This guy is definitely on one side of the class-planning spectrum. For many of us entering college, we sit somewhere in the middle — having a rough idea of what classes we want to take, but still confused about logistics and major requirements, along with other things. This state of slight confusion and questioning is what the advising resources on campus are for.
Coming to campus, students are assigned to a pre-major advisor, and also have full access to a variety of related resources at the College Center for Advising Services. Now that we are a few weeks into classes, I have already used both these resources, but they didn’t necessarily give me the answers that I was looking for. A 15-minute session with the advisor (the day before class registration opened) was supposed to compact an introduction, discussion on interests, and also a narrowing-down of possible classes that I could take. Right when classes started, a meeting at the advising center was delayed — of course due to demand. Not to say that these resources aren’t helpful, but before looking to them for help to pick classes, I had to become my own advisor, and then seek out the right advice.
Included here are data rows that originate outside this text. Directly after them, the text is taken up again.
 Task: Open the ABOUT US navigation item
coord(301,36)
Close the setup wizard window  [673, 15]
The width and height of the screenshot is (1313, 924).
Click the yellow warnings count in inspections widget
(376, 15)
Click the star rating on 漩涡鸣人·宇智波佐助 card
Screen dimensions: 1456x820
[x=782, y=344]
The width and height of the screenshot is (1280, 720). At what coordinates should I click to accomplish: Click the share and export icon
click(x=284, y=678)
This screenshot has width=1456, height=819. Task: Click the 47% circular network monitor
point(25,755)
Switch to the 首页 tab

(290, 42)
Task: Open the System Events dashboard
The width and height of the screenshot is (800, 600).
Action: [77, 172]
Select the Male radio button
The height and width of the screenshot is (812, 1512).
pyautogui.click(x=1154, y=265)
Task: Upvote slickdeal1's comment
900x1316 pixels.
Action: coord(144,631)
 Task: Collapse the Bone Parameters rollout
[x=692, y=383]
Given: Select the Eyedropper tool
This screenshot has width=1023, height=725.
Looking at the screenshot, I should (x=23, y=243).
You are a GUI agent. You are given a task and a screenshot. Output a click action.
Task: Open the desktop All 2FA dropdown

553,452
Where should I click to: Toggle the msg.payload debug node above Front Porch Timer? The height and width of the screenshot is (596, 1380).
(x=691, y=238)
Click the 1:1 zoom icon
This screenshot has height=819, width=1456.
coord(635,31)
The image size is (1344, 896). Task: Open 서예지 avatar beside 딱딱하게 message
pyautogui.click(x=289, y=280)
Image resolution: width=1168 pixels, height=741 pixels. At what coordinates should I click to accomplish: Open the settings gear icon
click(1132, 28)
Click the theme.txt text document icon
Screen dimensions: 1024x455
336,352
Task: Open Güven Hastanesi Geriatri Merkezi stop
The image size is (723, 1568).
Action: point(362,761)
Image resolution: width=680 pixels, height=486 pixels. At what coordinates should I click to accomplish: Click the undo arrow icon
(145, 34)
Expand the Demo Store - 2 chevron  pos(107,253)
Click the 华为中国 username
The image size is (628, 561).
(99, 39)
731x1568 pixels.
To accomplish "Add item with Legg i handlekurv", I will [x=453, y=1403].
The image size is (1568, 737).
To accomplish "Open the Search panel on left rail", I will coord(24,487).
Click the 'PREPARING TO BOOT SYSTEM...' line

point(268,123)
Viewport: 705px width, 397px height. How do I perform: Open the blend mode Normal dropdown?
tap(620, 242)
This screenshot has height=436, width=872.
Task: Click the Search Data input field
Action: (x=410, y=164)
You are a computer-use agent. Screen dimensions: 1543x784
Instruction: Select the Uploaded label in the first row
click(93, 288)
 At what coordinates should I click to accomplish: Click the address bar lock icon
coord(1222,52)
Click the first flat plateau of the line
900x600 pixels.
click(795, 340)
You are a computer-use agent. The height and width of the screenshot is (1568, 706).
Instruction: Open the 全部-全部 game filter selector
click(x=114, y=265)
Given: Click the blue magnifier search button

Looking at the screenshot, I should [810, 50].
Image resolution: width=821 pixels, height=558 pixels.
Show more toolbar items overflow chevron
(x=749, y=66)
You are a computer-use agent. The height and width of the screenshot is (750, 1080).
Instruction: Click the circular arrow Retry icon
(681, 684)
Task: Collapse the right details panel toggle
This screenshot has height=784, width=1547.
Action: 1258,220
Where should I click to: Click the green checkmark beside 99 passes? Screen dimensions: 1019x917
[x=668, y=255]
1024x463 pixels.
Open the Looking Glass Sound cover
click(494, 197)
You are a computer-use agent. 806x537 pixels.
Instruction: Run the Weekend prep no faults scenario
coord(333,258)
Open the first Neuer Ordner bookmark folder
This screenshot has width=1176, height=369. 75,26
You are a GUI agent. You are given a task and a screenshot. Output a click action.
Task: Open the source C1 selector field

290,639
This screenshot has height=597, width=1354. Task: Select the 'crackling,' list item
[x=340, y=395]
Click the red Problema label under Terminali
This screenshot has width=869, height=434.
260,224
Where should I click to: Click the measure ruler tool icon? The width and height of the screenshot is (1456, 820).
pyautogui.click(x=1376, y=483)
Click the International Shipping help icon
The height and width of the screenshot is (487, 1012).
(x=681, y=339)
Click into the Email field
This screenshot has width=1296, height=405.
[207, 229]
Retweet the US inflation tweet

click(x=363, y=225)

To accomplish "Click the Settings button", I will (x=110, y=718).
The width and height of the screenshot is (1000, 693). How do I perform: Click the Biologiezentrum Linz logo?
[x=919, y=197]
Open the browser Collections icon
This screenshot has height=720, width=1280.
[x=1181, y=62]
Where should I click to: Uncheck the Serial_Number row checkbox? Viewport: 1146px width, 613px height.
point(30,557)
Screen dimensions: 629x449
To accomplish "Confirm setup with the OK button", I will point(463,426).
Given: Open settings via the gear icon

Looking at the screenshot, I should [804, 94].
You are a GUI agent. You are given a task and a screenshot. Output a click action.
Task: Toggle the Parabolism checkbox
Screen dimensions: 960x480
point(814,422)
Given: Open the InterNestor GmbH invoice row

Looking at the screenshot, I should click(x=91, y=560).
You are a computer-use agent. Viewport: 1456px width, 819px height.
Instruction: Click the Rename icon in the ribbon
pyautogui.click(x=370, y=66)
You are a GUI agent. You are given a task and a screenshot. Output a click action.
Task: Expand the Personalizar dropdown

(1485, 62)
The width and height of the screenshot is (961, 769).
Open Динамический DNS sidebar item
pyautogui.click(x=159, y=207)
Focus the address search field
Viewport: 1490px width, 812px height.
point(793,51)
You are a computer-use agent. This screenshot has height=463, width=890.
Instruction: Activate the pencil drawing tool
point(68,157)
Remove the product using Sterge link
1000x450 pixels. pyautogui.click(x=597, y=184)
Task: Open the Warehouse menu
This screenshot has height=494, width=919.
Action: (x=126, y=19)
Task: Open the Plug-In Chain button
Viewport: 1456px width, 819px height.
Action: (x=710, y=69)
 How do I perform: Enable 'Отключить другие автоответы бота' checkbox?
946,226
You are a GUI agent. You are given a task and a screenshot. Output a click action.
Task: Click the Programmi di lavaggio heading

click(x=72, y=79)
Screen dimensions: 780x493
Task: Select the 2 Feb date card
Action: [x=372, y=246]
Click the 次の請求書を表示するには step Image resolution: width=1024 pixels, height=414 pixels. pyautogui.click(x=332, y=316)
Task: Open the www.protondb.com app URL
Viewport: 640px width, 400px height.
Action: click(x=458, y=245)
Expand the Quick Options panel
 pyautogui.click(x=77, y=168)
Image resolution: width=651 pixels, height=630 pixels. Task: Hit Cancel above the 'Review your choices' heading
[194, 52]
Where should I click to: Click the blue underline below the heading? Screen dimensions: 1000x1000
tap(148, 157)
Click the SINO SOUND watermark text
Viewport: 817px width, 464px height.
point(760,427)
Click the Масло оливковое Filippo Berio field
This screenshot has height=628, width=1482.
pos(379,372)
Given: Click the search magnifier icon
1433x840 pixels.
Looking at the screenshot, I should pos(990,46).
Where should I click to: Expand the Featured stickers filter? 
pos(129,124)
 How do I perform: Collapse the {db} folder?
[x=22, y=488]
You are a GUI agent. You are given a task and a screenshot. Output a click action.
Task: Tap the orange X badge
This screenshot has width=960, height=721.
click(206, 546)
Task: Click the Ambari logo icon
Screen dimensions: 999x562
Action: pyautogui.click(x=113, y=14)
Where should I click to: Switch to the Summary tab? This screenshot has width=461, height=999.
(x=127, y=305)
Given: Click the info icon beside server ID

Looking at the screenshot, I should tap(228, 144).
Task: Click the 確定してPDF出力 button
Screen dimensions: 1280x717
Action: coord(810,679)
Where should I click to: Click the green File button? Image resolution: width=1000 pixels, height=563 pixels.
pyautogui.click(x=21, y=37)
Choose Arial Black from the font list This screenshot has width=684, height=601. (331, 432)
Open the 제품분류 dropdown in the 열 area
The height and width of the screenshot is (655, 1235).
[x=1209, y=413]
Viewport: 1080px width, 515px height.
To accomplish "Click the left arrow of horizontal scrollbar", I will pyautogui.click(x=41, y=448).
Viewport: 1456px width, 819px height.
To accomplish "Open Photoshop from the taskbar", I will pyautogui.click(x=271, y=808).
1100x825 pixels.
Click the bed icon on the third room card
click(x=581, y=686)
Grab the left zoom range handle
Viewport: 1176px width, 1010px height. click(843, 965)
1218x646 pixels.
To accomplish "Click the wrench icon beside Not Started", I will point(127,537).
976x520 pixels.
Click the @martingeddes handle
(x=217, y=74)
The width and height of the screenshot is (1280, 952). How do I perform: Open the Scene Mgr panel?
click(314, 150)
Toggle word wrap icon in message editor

We all know ourselves relatively well, and coming to campus, meeting people who throw all this advice and information about what we “should and shouldn’t take” didn’t do much for me except add to my confusion. Most of the time, I was hearing pieces of information that would contradict each other, and all of a sudden I found that I had lost my way through endless blurbs of advice. In a matter of days, I had to sit and remember what it was that I really enjoyed studying, then I worked my way from there. Once I did this, I was able to form the right questions that allowed me to dodge the unhelpful advice and get the advice that really applied to my situation.
Then, finally, clarity smacked me in the face, and I made up my mind about classes. This clarity was not reached through meetings with peer advisors, or by going through the pamphlets and flyers that were placed in my hands at the academic fair, but by picking a wrong class. It was a class I already felt was not for me after just a few lectures—so I dropped it and picked something else. And after some consultation with and trusted guidance from myself, I am now at a point where I can say I am truly satisfied with my course decisions.
As my own advisor, I had to actively trust myself to realize that what I wanted was what I needed. My advisor was more than supportive in my decision to drop the class, but the decision couldn’t have been made solely on anything a peer advisor or counselor would have told me. Rochester’s advising process is what you make it, and a little intuition and self-trust will take you much farther than a “Dos and Don’ts of course picking” list.